How one farmer achieved world-record soybean yields

image001Dowdy at a recent press conference concerning his 171 bu. per acre soybean achievement. Photo by Sonja Begemann

Georgia farmer Randy Dowdy gained a new title last week. In addition to being a former world record winner for corn yield, last week he won highest soybean yield on record with a 171 bu. average.

In Georgia, soybean yield typically tops out at 80 bu. per acre, but three years ago Dowdy started on a mission reach 100 bu. per acre and after hitting it the first year wanted to see “how high they’d go.”

“[This year] we saw as high as 227 bushels per acre,” Dowdy says. He practiced careful management and made sure his soybeans never saw stress to achieve his record yield.

The work started before his seeds hit the ground. “We pulled soil samples preseason, looked at our goals and put down the recommended amount,” he says.

In addition to the standard N-P-K fertilizers he added micronutrients to maximize what the plant could take up and use. He started the season by applying poultry litter, planted cover crops [after they were killed, the nutrients in the residue mineralized to be used by the soybeans] and put out potash and other essential macro and micro nutrients preplant. Throughout the season he also pulled tissue samples to make sure the plants stayed within a comfortable range and applied nutrients throughout the season through fertigation or foliar application as needed.

Dowdy plants as early as he can and uses 15” row spacing and 130,000 to 150,000 plants per acre.

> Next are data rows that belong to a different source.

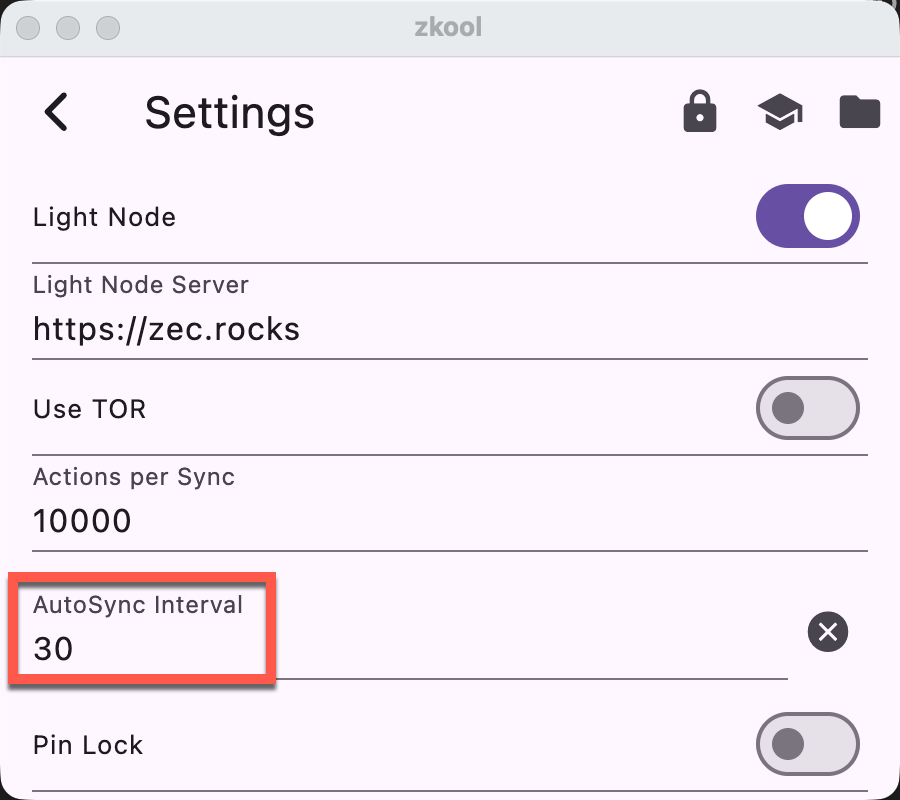Screen dimensions: 900x800
Task: Disable the Light Node switch
Action: [x=808, y=216]
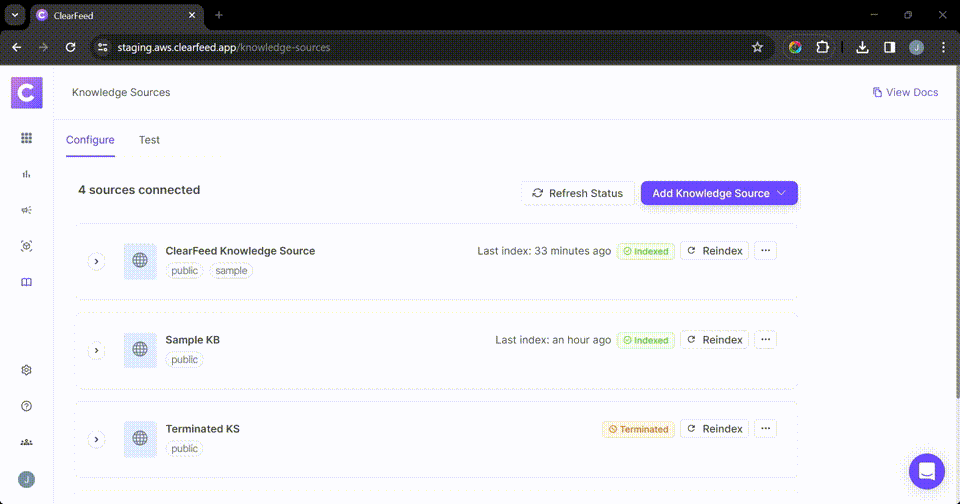Open the chat support widget bubble
960x504 pixels.
pos(926,471)
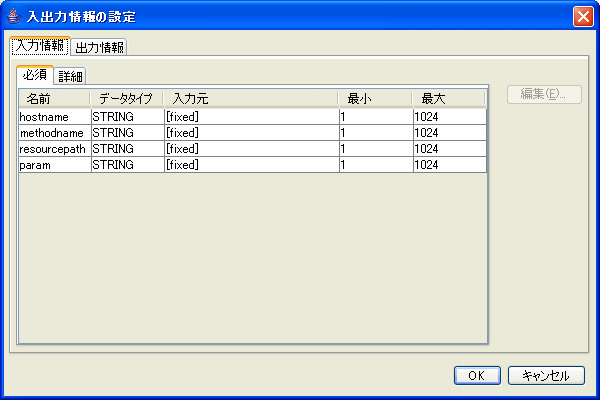The width and height of the screenshot is (600, 400).
Task: Click the 最小 column header
Action: [x=375, y=99]
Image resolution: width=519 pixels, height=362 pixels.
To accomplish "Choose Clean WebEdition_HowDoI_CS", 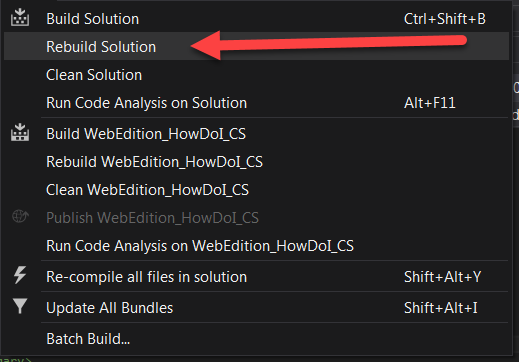I will (x=256, y=190).
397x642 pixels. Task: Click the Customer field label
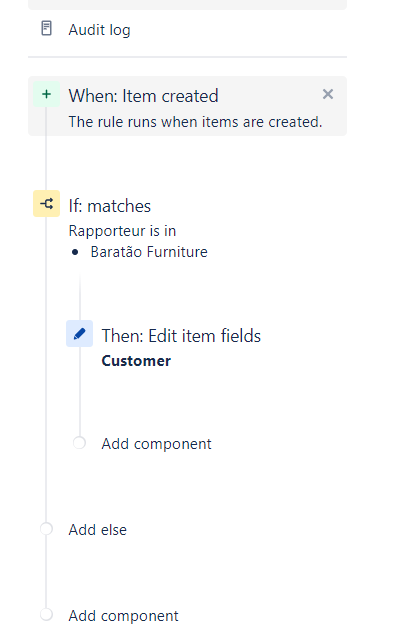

In year one he used 30” row spacing but after learning he could gain 7 bu. per acre by switching to narrower rows he quickly made the switch.

Throughout the season he carefully managed environmental stress applying herbicides, insecticides and fungicides as needed. “One of the biggest stress times we saw was after spraying herbicide [post application],” Dowdy says. “We applied a fungicide as it [soybean crop] started to recover.”

Throughout the season he used irrigation to help alleviate stress from the extreme heat that often plagues Georgia. He says he used what he’s learned in corn and applied it to irrigating soybeans and found running pivot irrigation at night was the most beneficial method.

All and all he is excited about the accomplishment and grateful for everyone involved. “This has been a collaborative effort,” Dowdy says. He worked closely with fertilizer, chemical, seed and other input providers to minimize stress and maximize yield on each acre.

What are the highest yields you’ve seen in your area? Do you think 171 bu. per acre is attainable in a cost-efficient way?